Pigskin Predictions: Holiday Handicapping

We're Not Buzzed On Egg Nog -- Really

POSTED: 1:30 a.m. EST December 7, 2001
UPDATED: 10:39 a.m. EST December 7, 2001

I don't know where you are, but around here, it's beginning to look a lot like (pick one: Christmas/Chanukah/Kwanzaa/Generic Secular Winter Solstice Celebration).

Pigskin PredictionsNo, not on the ground, where the foot of snow we received last week has already melted like Dennis Green's job security.

I'm talking about the TV, which seems to be playing a classic holiday show every time I turn the channel. From the Grinch to Charlie Brown, Frosty to Rudolph, post-Thanksgiving programming has been all holiday, all the time.

And it's affecting my brain. You'll see what I mean when you read this week's picks.

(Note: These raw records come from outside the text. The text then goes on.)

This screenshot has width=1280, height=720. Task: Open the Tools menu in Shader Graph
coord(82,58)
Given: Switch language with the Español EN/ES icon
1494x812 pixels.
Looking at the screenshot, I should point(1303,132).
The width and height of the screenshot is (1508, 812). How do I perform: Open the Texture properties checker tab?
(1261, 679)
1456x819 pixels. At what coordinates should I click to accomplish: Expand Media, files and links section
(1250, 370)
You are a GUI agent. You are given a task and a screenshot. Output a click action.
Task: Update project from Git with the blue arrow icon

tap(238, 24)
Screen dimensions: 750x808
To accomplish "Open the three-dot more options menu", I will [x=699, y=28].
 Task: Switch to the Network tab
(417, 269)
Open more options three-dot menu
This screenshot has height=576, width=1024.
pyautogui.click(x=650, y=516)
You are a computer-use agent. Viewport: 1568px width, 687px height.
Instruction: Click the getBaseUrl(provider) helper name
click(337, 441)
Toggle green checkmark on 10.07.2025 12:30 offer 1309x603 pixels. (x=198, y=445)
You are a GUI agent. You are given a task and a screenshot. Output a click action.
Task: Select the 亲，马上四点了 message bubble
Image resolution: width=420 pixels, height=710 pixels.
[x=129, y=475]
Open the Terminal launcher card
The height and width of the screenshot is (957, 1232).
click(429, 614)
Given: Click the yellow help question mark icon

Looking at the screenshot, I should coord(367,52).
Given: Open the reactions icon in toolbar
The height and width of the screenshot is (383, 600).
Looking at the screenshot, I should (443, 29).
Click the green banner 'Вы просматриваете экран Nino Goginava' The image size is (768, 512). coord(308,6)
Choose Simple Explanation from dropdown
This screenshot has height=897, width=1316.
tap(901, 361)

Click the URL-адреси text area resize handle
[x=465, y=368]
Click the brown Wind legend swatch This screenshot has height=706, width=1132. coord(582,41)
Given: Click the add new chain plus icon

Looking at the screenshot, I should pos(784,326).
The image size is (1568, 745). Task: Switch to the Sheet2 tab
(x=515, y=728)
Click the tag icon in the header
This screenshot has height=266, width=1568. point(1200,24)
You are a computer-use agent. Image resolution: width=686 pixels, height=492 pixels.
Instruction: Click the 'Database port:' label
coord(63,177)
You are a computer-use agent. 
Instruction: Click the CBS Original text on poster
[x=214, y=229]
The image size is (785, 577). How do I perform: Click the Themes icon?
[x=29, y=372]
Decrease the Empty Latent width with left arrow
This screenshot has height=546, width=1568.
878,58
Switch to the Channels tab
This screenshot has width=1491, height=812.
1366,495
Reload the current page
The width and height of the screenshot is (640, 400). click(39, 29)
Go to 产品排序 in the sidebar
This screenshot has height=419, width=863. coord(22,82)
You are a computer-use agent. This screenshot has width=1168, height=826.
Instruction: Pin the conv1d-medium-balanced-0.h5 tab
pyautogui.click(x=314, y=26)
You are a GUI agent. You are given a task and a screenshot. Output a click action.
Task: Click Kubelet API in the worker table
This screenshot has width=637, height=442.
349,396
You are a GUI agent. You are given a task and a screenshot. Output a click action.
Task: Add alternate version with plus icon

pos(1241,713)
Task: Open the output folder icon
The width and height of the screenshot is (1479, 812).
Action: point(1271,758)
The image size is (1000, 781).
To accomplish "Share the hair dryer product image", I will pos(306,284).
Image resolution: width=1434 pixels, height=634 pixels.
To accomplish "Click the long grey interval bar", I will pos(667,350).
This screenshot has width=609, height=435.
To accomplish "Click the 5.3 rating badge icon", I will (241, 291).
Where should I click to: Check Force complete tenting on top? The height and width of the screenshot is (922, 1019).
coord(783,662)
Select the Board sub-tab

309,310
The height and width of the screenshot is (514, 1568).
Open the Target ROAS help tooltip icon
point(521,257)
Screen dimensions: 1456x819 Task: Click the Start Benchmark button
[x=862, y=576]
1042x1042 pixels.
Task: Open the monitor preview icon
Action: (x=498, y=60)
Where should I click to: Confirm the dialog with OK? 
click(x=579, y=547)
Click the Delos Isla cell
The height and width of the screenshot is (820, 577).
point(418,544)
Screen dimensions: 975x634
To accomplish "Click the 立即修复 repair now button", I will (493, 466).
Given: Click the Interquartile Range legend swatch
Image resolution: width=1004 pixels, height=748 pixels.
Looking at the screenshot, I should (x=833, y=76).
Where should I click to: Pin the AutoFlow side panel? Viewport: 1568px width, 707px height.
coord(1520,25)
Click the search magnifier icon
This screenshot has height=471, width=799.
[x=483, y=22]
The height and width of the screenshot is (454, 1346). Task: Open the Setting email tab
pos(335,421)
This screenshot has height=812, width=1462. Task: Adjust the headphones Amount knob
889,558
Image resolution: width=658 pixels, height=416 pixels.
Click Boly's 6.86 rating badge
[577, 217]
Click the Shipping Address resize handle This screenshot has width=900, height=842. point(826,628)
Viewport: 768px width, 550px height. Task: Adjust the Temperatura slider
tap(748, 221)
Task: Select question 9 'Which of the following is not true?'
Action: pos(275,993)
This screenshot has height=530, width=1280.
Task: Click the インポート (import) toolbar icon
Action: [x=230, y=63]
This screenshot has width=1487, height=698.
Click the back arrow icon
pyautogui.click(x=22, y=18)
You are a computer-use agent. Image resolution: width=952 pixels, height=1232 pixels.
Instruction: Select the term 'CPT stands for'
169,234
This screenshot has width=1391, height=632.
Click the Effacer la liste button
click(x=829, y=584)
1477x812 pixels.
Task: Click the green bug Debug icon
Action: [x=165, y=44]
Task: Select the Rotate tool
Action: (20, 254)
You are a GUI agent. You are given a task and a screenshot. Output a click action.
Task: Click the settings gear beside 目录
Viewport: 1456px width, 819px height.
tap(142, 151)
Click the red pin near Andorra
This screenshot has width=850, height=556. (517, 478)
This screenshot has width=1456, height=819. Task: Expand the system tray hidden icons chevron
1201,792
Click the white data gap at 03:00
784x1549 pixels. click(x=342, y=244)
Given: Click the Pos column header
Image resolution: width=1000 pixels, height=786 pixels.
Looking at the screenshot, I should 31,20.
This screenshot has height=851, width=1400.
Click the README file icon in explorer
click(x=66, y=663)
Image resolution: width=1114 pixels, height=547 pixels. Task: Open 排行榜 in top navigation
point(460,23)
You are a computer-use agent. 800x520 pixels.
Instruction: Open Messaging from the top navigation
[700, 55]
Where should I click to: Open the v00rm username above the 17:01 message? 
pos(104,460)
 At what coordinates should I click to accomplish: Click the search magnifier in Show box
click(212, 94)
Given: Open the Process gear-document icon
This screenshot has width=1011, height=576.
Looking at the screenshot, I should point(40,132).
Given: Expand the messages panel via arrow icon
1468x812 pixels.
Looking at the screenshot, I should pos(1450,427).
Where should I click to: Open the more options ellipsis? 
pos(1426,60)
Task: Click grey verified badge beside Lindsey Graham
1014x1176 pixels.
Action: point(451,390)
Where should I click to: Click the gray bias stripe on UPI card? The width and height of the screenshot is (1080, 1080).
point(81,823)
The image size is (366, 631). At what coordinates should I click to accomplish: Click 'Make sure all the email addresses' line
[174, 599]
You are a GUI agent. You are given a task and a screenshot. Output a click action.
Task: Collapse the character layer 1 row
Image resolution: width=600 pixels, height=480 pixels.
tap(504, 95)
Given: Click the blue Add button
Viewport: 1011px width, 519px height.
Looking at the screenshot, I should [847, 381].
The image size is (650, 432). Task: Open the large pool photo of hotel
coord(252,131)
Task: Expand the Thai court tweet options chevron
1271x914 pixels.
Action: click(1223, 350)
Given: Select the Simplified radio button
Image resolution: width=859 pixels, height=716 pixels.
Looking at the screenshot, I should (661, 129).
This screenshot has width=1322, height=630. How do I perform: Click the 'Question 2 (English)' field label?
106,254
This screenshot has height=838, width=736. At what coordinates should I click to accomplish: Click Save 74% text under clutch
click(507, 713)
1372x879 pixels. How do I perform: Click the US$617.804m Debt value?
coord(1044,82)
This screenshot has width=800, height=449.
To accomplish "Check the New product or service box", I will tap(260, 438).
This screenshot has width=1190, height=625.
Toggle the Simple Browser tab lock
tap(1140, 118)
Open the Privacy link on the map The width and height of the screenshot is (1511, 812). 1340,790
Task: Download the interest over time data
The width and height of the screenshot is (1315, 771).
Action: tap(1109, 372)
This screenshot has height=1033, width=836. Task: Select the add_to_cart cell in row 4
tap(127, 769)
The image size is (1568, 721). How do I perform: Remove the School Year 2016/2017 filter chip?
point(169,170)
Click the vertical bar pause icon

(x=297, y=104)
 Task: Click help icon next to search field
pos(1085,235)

Let's quickly review last week, however. Note the number of pickers who topped the magic 11-win mark. Also note that we were two games to the good side against the spread as a group. And finally, note that our consensus picks were 11-4 last week. Yeah, we're dangerously close to achieving something approximating credibility here, just as the season winds to a halt.

Last Week
  W S
Sirvio 12-3 9-5
Wise 12-3 8-6
Donnelly 11-4 10-4
Sangimino 11-4 8-6
Frum 11-4 8-6
Reimer 11-4 7-7
Biglin 11-4 7-7
Dahm 11-4 5-9
Kruse 9-6 8-6
Smith 8-7 4-10
Stammer 8-7 4-10
Season
  W S
Wise 117-56 85-80
Sirvio 112-61 92-73
Donnelly 109-64 83-82
Sangimino 107-66 84-81
Biglin 107-66 81-84
Dahm 106-67 76-89
Frum 104-69 79-86
Stammer 98-75 80-85
Kruse 97-76 74-91
Reimer 96-77 75-90
Smith 96-77 75-90
W=Record picking winners
S=Record picking vs. spread

Note: Internet Broadcasting Systems, Inc., the company that sponsors this Web site, has assembled a panel of so-called experts to give you our weekly football picks. Please remember, these picks are for entertainment purposes only. If you're one of those compulsive types who has to have a bet on a game to enjoy it, don't hold it against us.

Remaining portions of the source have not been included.